All cooking, irrespective of discipline, purpose, or cultural bias, relies just as heavily on creativity and imagination as it does on ingredients and prowess. Better meals have been constructed on the spur of the moment by cannibals with poorly stocked larders and unexpected but nonetheless welcome guests, than by bored chefs, doing boring things to boring ingredients by boring food-cost formulas in professional kitchens. What defines great molecular gastronomy, and indeed Richard Carstens’ cookery too, is the gift of imagination.
It is not an overstatement to suggest that Richard Carstens’ imagination is pure, mirror- shades, hardcore cyberpunk. It may be that he has read entirely too many William S. Burroughs novels or has given Ridley Scott’s Bladerunner a few too many screenings. Dinner at Lynton Hall, with Carstens at the helm is reminiscent of the awkward hyper- sexual conversation between Bobby Perdue and Lulu in David Lynch’s Wild At Heart: It is racy, it is hot, and every course feels like someone beyond the kitchen door is trying to get you into bed for an evening with an oxygen tank, a copy of Cities of the Red Night and a white-gloved Ugandan pygmy named “Fritter.” Carstens’ dishes are sonnets to the sublime, the juxtaposed, the incongruous, the chance meeting of a trout and an umbrella on an operating table, the white man’s overbite at Andre Breton’s last do. Carstens does modernist cooking remarkably well; because it’s not simply cooking the same old thing in a new way. It is a new way of thinking about food preparation and gustation while revisiting everything you know about what it means to actually “cook” and “eat” something.
After a fraught introduction from a nervous sous-chef–Carsten’s understudy and twitchy poster-child for the line, “As unaccustomed as I am to public speaking,” the first course orbits the Lynton Hall dining room briefly. It is introduced to me as Butternut Soup with Curry Ice Cream and Yogurt. No, really, read that again: Butternut Soup with Curry Ice Cream and Yoghurt. At first blush, it seems sort of… morally peculiar, and yet there it is, steaming away in front of me, a traveler from the future, way ahead of its time and… Perfect! This is why molecular gastronomy is important. The appreciation of science as much as artistry in cooking allows us to do that which we can only do with science–kill superstition, nostalgia, and idealism with cold, hard, yet exceedingly edible facts.
To deconstruct Carstens’ soup for a second, we know that butternut squash combines well with ginger, chili, and cinnamon–all familiar ingredients in a good curry, and if you’ve ever eaten a chicken korma, you already know that yogurt and curry match up swimmingly. Suddenly, this entrée makes sense. Sure, it’s been repackaged by Ridley Scott, and it is doing Cirque de Soleil grade acrobatics, but its flavors make sense.
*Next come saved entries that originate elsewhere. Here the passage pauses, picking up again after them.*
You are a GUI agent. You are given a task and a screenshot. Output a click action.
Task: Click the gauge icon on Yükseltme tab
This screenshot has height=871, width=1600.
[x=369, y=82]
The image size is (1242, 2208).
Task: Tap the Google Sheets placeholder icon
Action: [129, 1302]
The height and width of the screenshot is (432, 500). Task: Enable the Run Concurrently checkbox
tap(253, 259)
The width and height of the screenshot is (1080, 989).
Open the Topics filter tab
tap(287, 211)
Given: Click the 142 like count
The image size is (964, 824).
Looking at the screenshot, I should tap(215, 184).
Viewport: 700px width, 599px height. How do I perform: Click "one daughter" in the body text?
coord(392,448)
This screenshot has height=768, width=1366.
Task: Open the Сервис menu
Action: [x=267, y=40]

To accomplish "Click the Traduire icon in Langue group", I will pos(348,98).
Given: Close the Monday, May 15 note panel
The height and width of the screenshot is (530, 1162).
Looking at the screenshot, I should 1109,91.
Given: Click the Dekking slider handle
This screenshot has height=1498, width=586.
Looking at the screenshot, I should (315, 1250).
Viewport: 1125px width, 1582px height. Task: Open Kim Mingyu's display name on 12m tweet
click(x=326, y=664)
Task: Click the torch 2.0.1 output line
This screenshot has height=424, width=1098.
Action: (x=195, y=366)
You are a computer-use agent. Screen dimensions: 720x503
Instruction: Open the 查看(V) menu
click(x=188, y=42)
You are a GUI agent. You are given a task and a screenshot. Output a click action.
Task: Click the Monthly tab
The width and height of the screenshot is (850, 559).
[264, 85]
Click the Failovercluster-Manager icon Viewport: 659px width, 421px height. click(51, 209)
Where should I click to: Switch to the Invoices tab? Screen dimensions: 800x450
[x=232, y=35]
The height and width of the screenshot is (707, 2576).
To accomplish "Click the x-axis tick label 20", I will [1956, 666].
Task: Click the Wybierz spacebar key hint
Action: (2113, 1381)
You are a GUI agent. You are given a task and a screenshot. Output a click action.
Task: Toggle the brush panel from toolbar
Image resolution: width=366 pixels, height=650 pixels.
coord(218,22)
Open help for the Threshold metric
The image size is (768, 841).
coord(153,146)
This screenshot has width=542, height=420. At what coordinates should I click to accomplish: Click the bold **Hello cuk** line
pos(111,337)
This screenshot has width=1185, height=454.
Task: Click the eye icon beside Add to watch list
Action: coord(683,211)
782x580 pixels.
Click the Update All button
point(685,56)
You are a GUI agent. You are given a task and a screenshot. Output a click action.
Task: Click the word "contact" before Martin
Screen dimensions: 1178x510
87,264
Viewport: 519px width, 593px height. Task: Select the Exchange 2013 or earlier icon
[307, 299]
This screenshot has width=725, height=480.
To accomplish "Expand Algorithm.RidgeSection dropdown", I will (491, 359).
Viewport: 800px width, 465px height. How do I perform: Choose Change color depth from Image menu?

There’s something else too: The quality. Everything on this plate is impeccable, A- grade, Super-Prime, Sans Pareil. Yet Carstens’ butternut soup is pin-stripe-accountant unpretentious. Although it should be said that the dish does have a peculiar air of distrust about it. It’s a little like meeting someone who describes themselves as “I’m in construction.” Who then gives you every indication that they are not, nor have they ever been, nor do they have the slightest bit of interest in ever pursuing anything involving the notion of “construction.” It is just so hard to shake the feeling that this soup is hiding something. Will I be surprised? Will I be annoyed? Should I raise my hands slowly and assume the larceny position?
Back on my plate, it is hard not to notice that my butternut and curry ice-cream soup has a green swirl. My butternut and curry ice-cream soup also has a white swirl. My butternut and curry ice-cream soup also has… a lump.
Not an unattractive lump, to be clear, quite a fetching one actually, as lumps go. It makes this particular plate of soup look the way the sun would have looked if God had had a fabulous decorator who commissioned Salvador Dali to paint it from a mythical substance that never completely dries.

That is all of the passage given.